__Consigne__.
Recopiez mot pour mot et en entier le fil sur les artistes-auteurs présenté ci-dessous.

__Texte fourni__.
☆ ☆ ☆ ☆ ☆
[Thread promis hier]
Que nous disent ces annonces du @MinistereCC concernant les artistes-auteurs ?

On va parler d’autonomisation professionnelle, de corporatisme, de rôle de l’État ou encore de naturalisation.
#Fun
Déjà, un rapide élément de contexte : il y a 2 ans, sous pression de plusieurs collectifs d'artistes-auteurs (AA) qui soulignaient l’existence de nombreux problèmes dans leurs professions, une mission était confiée par le Ministère à Bruno Racine, pour faire le point.
Le rapport a mis longtemps à sortir. Ce n’est qu’au prix d’une forte mobilisation des AA (notamment des auteurs/autrices BD avant Angoulême), que le ministère a finalement sorti le rapport.
Et quand on lit le rapport, on comprend un peu la réticence !
En gros, le rapport enjoint l’État à reconnaître et considérer :
1/ les problèmes professionnels des différents métiers qui constituent les AA ;
et 2/ leur capacité à donner leur avis sur la manière de gérer ces problèmes professionnels.
☆ ☆ ☆ ☆ ☆
__Liste des items__.
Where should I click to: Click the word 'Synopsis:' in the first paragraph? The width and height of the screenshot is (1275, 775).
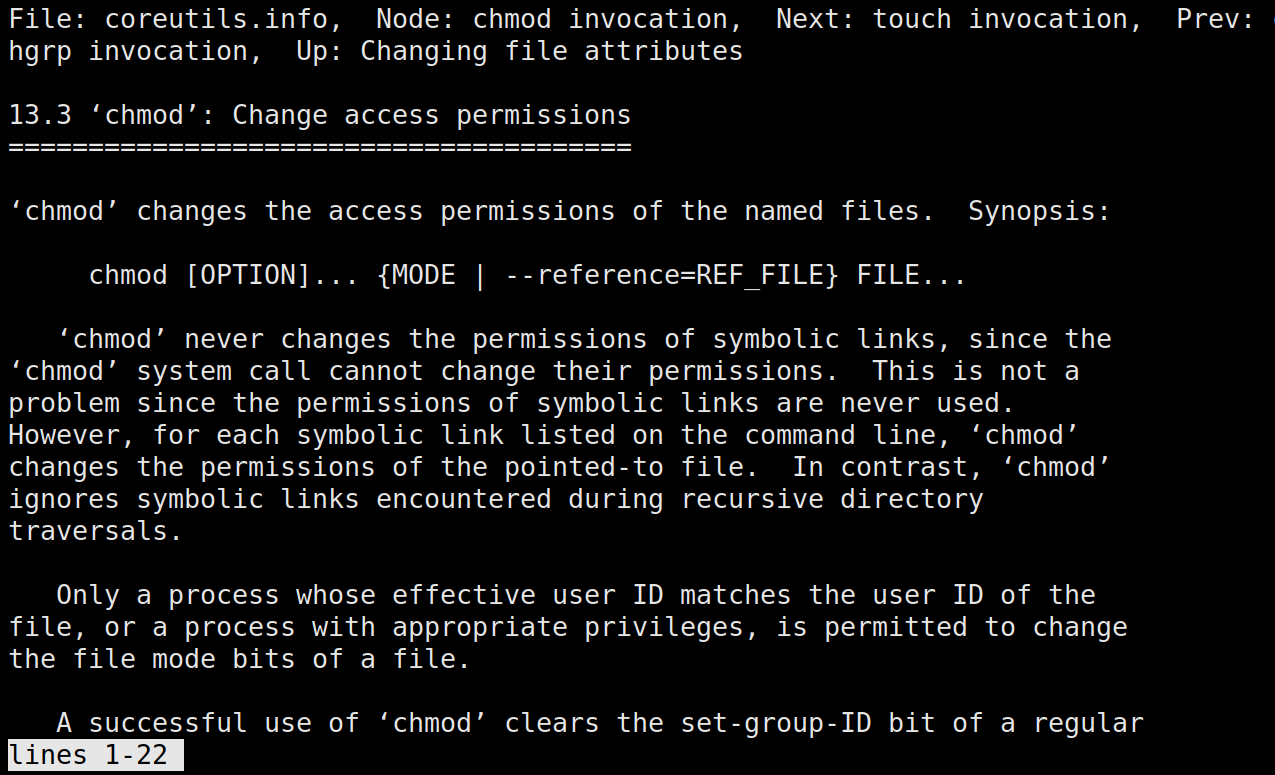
☆ ☆ ☆ ☆ ☆
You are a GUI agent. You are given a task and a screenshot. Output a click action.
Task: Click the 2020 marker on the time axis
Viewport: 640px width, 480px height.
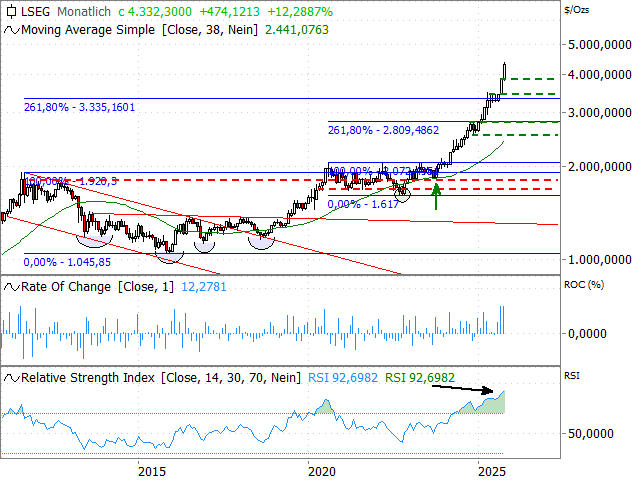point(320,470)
☆ ☆ ☆ ☆ ☆
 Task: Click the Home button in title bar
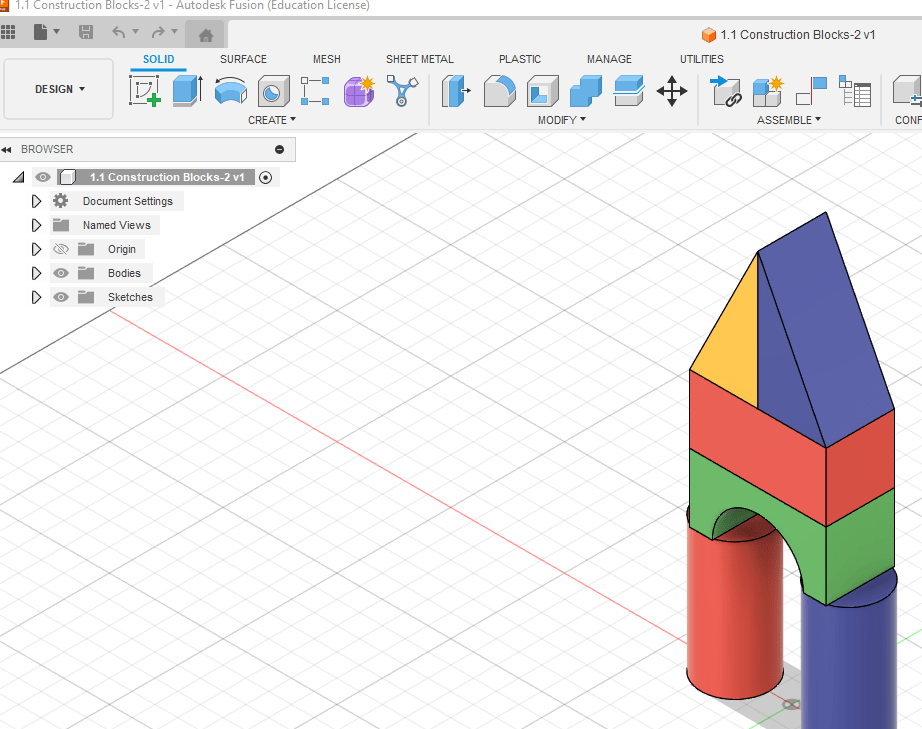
☆ ☆ ☆ ☆ ☆
__Résultat attendu__.
[Thread promis hier]
Que nous disent ces annonces du @MinistereCC concernant les artistes-auteurs ?

On va parler d’autonomisation professionnelle, de corporatisme, de rôle de l’État ou encore de naturalisation.
#Fun
Déjà, un rapide élément de contexte : il y a 2 ans, sous pression de plusieurs collectifs d'artistes-auteurs (AA) qui soulignaient l’existence de nombreux problèmes dans leurs professions, une mission était confiée par le Ministère à Bruno Racine, pour faire le point.
Le rapport a mis longtemps à sortir. Ce n’est qu’au prix d’une forte mobilisation des AA (notamment des auteurs/autrices BD avant Angoulême), que le ministère a finalement sorti le rapport.
Et quand on lit le rapport, on comprend un peu la réticence !
En gros, le rapport enjoint l’État à reconnaître et considérer :
1/ les problèmes professionnels des différents métiers qui constituent les AA ;
et 2/ leur capacité à donner leur avis sur la manière de gérer ces problèmes professionnels.